Directive - State how many lines of the listing contain the string "label", with case taken into account, and reply with that number alone.

Extracted data -
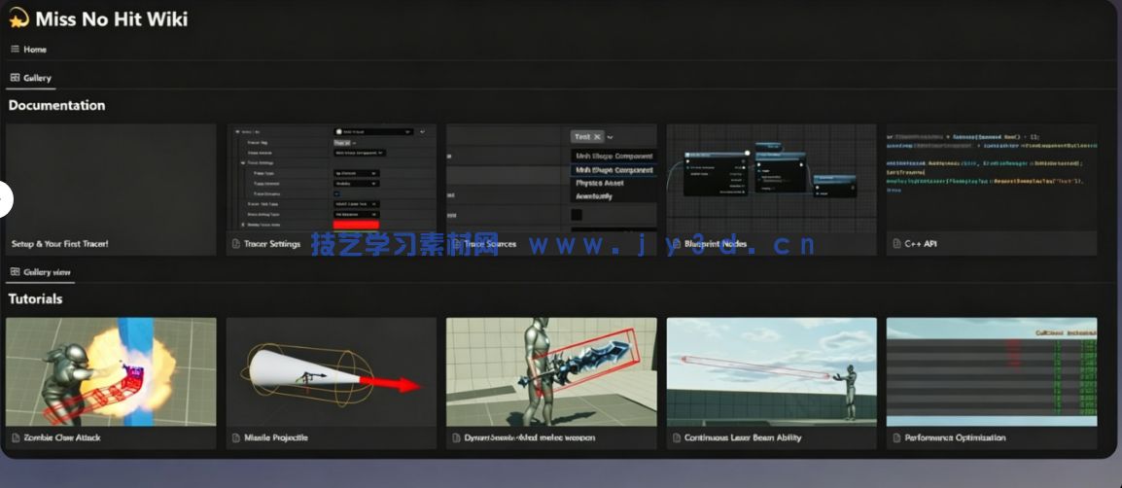Click the page icon beside Zombie Claw Attack
This screenshot has width=1122, height=488.
15,438
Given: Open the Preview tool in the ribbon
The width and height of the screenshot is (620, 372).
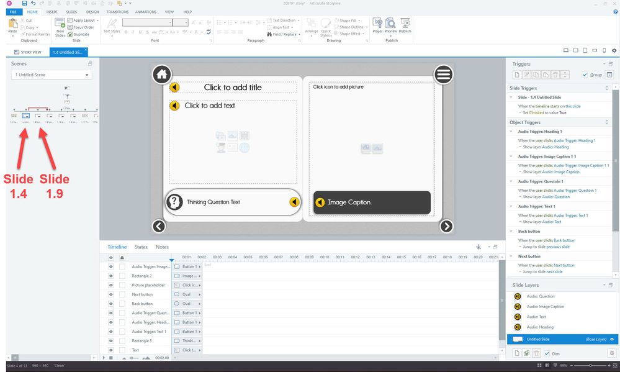Looking at the screenshot, I should (x=390, y=24).
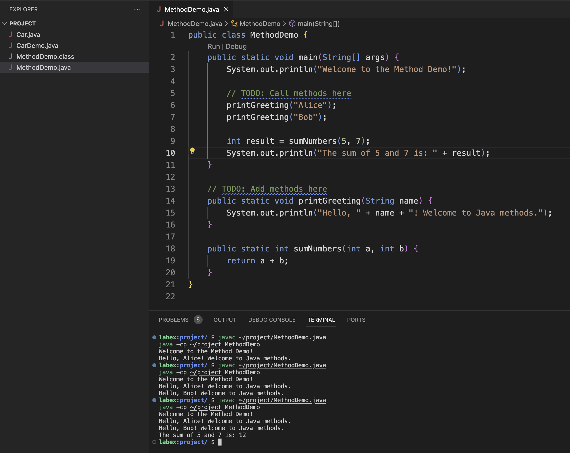Screen dimensions: 570x453
Task: Open the ~/project/MethodDemo.java terminal link
Action: tap(282, 337)
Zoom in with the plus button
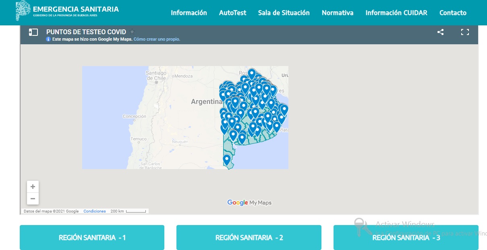The height and width of the screenshot is (250, 487). (x=33, y=187)
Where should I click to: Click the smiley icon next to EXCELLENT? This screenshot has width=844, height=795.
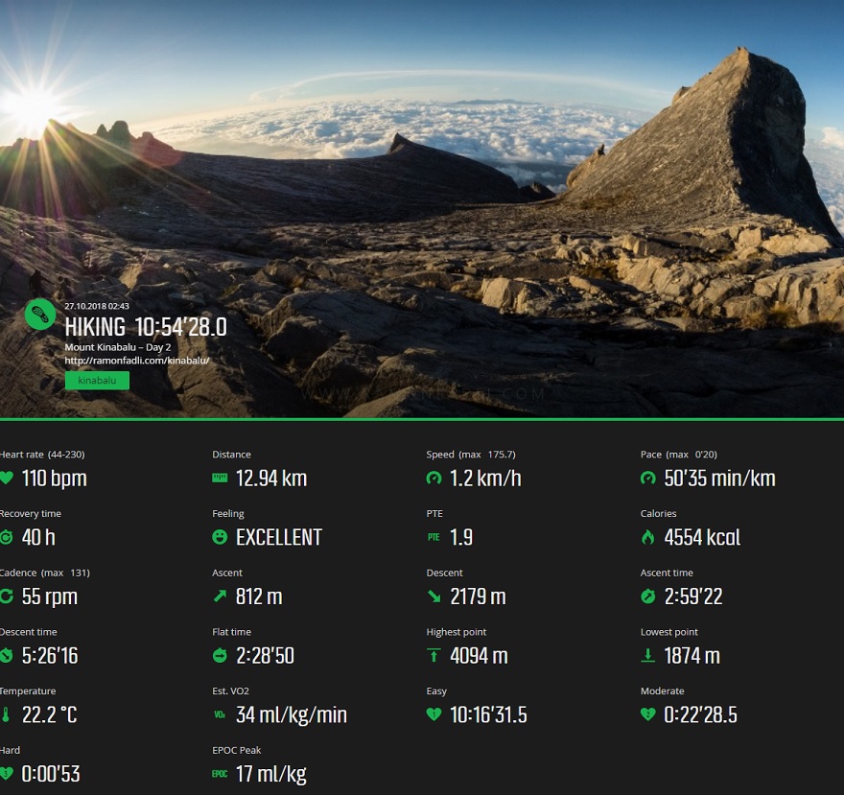[x=220, y=537]
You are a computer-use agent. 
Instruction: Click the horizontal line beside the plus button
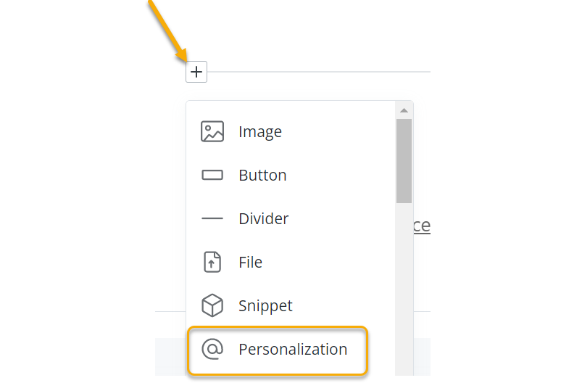point(319,72)
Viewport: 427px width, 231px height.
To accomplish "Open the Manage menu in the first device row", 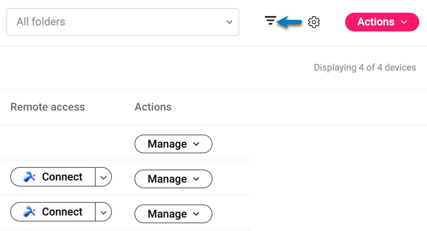I will point(173,144).
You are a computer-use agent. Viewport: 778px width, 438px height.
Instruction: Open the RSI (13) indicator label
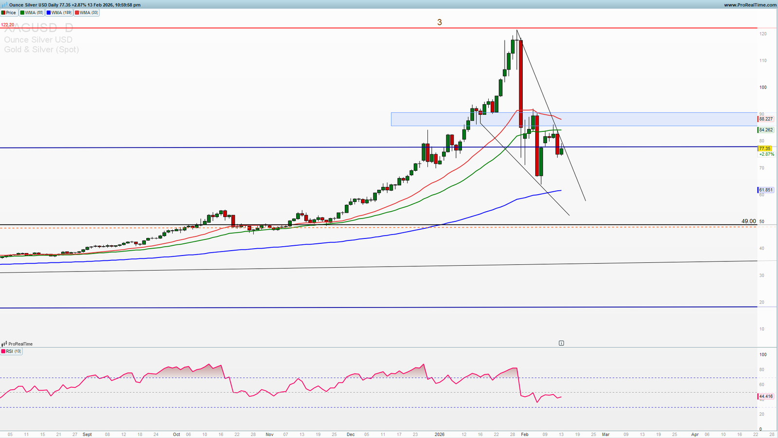[12, 351]
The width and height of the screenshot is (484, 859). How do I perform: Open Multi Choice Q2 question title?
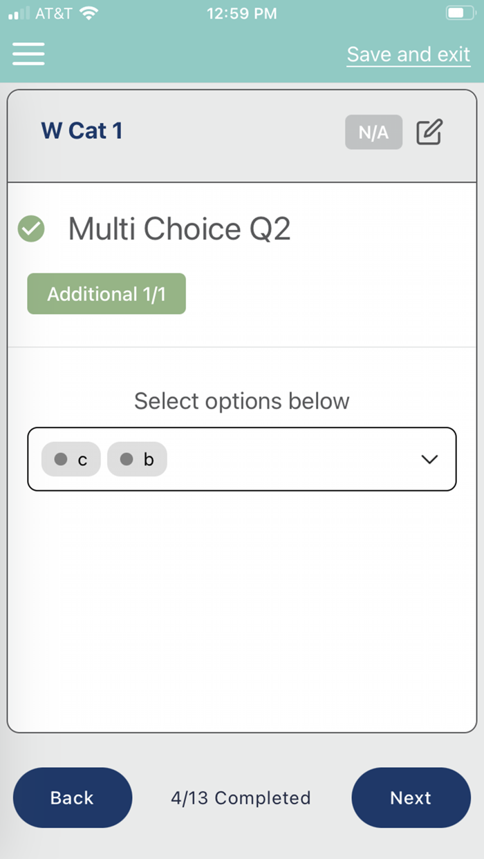coord(180,229)
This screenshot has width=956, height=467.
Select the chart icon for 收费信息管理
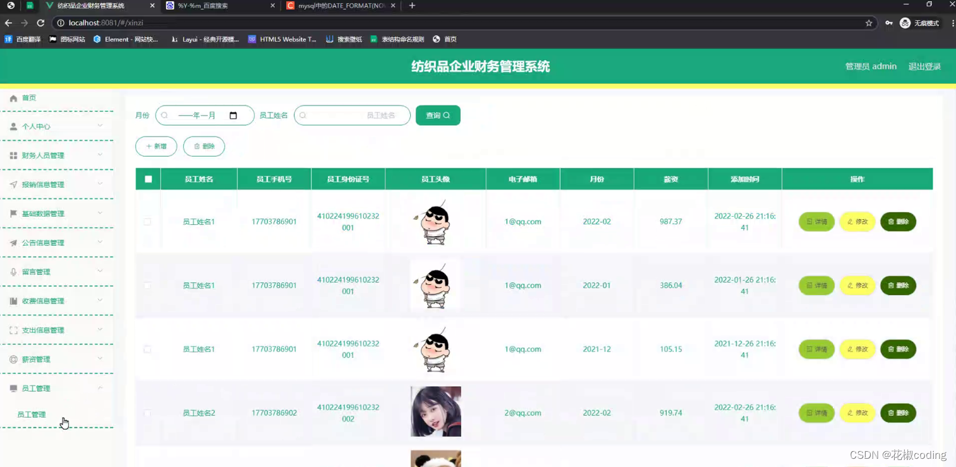(13, 300)
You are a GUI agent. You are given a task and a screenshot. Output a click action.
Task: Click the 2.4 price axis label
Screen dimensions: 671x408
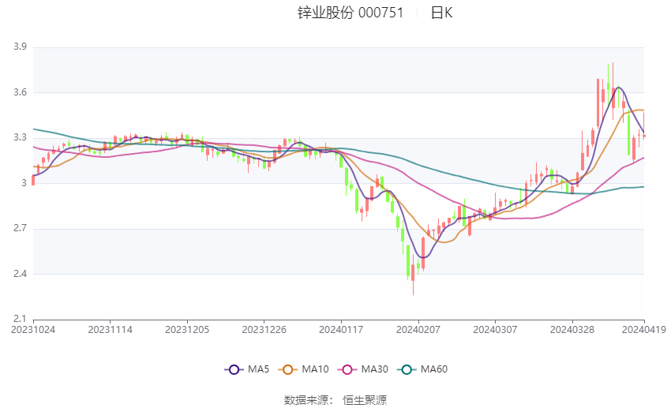[x=20, y=274]
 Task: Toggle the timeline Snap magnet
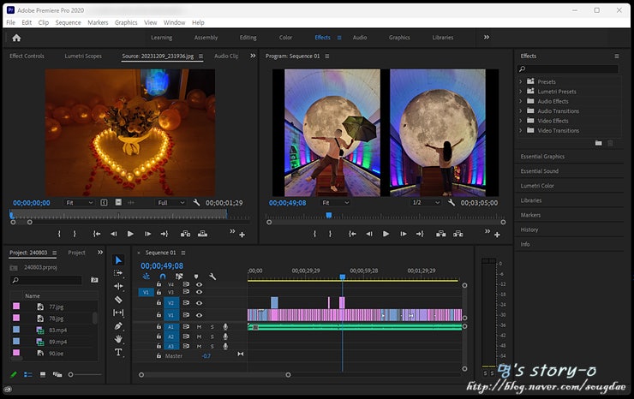click(x=162, y=276)
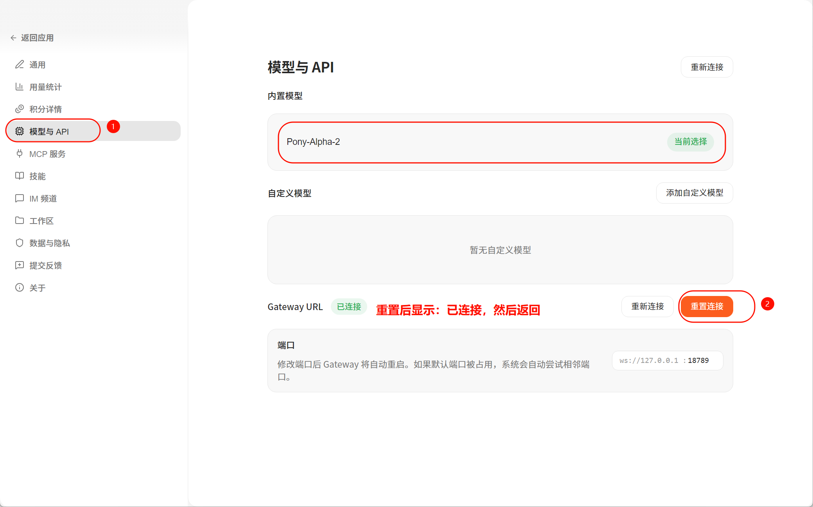Click the book icon for 技能

tap(20, 176)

Result of this task - 2